§ Set task
Copy out the lines word for word, starting at the line that contains "The height and width of the screenshot is (1080, 1920). What" and ending after the line that contains "(1266, 962).".

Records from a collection
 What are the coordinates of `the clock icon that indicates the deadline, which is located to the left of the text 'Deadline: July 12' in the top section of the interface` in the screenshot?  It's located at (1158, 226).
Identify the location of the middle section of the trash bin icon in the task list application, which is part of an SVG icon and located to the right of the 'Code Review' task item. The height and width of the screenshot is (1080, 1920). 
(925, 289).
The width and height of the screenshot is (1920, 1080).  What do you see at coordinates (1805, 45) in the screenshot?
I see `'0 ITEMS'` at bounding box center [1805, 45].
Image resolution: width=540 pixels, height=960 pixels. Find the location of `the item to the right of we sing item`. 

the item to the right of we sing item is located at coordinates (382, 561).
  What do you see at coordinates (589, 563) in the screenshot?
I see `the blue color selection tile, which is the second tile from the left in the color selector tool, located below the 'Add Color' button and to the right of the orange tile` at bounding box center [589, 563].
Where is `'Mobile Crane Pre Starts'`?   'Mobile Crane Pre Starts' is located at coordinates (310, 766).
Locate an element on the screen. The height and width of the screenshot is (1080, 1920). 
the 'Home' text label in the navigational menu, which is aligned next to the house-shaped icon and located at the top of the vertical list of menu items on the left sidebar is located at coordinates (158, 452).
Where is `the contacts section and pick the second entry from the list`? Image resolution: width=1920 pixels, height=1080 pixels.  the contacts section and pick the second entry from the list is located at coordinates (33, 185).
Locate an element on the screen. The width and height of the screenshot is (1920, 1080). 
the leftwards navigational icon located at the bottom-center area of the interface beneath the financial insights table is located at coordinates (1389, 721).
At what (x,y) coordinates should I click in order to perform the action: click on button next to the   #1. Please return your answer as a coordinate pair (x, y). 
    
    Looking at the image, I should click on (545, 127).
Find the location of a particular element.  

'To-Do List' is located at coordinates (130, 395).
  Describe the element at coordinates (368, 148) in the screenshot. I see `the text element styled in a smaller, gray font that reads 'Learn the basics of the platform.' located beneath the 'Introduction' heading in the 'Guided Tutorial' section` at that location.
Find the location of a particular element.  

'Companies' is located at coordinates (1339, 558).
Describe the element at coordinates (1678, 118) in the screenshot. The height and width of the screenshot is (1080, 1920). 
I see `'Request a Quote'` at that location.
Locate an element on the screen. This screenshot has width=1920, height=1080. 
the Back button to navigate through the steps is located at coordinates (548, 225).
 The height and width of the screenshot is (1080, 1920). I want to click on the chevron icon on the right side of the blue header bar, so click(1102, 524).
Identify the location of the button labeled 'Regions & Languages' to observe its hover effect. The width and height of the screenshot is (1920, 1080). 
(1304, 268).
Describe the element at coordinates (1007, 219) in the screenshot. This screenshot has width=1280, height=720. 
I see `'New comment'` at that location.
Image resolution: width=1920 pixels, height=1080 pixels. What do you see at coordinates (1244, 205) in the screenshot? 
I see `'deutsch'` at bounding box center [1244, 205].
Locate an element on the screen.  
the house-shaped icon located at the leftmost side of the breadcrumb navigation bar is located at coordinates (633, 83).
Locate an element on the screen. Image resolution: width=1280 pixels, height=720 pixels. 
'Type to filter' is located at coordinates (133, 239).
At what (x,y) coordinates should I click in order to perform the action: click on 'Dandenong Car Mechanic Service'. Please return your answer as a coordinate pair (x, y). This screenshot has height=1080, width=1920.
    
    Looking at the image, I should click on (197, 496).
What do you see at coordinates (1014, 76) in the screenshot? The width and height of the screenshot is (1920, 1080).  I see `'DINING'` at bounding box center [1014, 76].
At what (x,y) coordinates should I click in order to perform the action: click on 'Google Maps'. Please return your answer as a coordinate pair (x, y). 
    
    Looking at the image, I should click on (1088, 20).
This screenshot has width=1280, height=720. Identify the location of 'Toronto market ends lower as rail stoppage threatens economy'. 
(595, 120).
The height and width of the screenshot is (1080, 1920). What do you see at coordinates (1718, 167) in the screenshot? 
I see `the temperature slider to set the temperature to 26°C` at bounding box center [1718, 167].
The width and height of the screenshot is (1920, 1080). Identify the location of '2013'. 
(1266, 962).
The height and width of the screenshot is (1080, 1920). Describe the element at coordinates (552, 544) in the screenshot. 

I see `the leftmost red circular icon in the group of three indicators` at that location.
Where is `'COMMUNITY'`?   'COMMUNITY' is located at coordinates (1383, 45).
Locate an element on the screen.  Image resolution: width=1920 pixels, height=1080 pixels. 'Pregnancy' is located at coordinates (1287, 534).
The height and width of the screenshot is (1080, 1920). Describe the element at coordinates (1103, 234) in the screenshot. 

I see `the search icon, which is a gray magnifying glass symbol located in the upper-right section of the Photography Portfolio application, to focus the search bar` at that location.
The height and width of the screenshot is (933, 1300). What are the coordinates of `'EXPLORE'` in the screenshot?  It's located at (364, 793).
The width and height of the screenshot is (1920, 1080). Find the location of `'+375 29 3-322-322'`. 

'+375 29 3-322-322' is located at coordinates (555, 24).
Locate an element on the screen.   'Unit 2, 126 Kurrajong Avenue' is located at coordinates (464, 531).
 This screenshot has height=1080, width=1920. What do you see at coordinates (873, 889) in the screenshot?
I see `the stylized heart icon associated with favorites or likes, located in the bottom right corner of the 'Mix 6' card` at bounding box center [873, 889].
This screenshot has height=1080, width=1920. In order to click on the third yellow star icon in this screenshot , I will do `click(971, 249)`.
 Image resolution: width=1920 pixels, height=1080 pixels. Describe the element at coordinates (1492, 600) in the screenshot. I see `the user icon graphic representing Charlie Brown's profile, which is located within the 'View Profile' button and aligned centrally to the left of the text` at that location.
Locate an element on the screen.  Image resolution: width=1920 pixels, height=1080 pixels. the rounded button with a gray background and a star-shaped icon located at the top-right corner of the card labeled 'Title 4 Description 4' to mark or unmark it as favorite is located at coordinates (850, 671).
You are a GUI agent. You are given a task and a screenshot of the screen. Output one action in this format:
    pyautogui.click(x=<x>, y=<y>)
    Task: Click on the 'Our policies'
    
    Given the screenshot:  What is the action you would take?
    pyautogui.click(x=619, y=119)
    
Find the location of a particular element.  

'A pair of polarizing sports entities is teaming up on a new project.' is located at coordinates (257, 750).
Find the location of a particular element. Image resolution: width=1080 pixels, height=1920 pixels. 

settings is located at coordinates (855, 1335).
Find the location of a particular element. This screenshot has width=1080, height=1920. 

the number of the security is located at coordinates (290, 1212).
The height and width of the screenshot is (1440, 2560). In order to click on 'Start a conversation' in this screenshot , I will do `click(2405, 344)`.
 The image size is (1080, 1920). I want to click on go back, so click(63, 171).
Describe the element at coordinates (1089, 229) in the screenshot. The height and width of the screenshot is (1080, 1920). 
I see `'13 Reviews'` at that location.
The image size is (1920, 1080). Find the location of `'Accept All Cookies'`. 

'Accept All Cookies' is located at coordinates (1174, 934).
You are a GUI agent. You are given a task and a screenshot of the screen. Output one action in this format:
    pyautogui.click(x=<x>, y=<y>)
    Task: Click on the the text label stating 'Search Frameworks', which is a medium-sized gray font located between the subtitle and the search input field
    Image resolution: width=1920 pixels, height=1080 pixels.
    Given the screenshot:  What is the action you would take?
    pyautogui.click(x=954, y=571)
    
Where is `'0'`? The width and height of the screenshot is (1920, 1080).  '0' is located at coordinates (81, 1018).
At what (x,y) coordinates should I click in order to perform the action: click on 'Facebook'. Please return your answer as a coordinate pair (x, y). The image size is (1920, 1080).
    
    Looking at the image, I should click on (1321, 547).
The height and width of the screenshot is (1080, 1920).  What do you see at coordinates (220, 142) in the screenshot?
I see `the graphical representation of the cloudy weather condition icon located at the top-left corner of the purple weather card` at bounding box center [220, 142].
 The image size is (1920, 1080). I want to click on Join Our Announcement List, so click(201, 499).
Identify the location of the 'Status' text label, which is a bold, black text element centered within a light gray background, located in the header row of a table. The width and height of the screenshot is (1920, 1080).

§ Reply
The height and width of the screenshot is (1080, 1920). What do you see at coordinates (1718, 167) in the screenshot? 
I see `the temperature slider to set the temperature to 26°C` at bounding box center [1718, 167].
The width and height of the screenshot is (1920, 1080). Identify the location of '2013'. 
(1266, 962).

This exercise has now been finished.